Fraser Island, partial cover of rain clouds
I woke up somewhere around 2:30 a.m. the other night, I think from a disturbing dream. In that strange place between sleep and wakefulness, as they often are, my thoughts were muddled yet piercing. “What,” I asked myself, “are we doing here? How is it that we found ourselves on this spot on the Australian map?” I thought of our family and friends and our home and the lives we had left behind. They are precious to us; how did we have the–what: courage? madness?–to leave them behind, even temporarily, and land here?
Moments like this are why…going up the cable car at the Taronga Zoo, Sydney.

My thoughts turned to my dad’s passing, and that horrible, dark day when we were ripped out of our everyday happiness to learn he’d been taken from us. I cannot think about that day without a leaden weight settling on my chest again.

Next month, it’ll have been two years. Nothing is the same as it was then. We try to be happy, we try to carry on. He would have wanted that, yes, of course he would. But every now and again, I find that I dip from the little joys–and trivial worries–that occupy our everyday lives to the sadness beneath. It is always there. It is born of the knowledge that, in this life, we will not know again the wholeness that his presence brought. It is born of the conviction that I want to live a life he would be proud of, even, or especially, since his death. This desire is not born out of a desire to please him–no, that would be futile, and juvenile besides, but because I have realized only lately what he knew all along. This life is about building a spirit that will live on, a spirit that will overcome the things of this world that fade, rust, die.
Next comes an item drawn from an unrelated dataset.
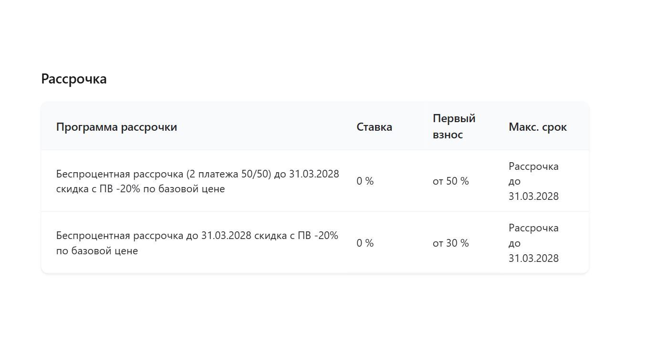
Task: Click Рассрочка text in the first row's term cell
Action: point(533,166)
When we were thinking about coming to Australia, one of the thoughts that kept coming to me was this: “we are travelers on this earth. Whether we are a short drive from loved ones or hemispheres and continents apart, this place is not our home.” What would it teach us, what would we discover, in actually experiencing the life of nomads, of souls in but not of this world? The magnitude of that answer will, I think, take the full length of our time here, and perhaps longer, to make itself known. In the meantime, I am immensely grateful for the time and space to look for answers in big ways and small.

On the ferry back to Sydney’s city center, Opera House and Harbour Bridge in the background.
Ariel view of Fraser Island’s eastern coast (75 mile beach)
At the Circular Quay dock, in one of M’s rare, and brief, moments of stillness.

2 thoughts on “Sparkling Waters and the Blue Beneath

  1. Beautiful blog which has brought tears to my eyes (and you know I rarely cry). I know exactly what you mean about the way Dad lived his life. I'm proud of you for going on this terrifying,but hopefully very enriching, adventure.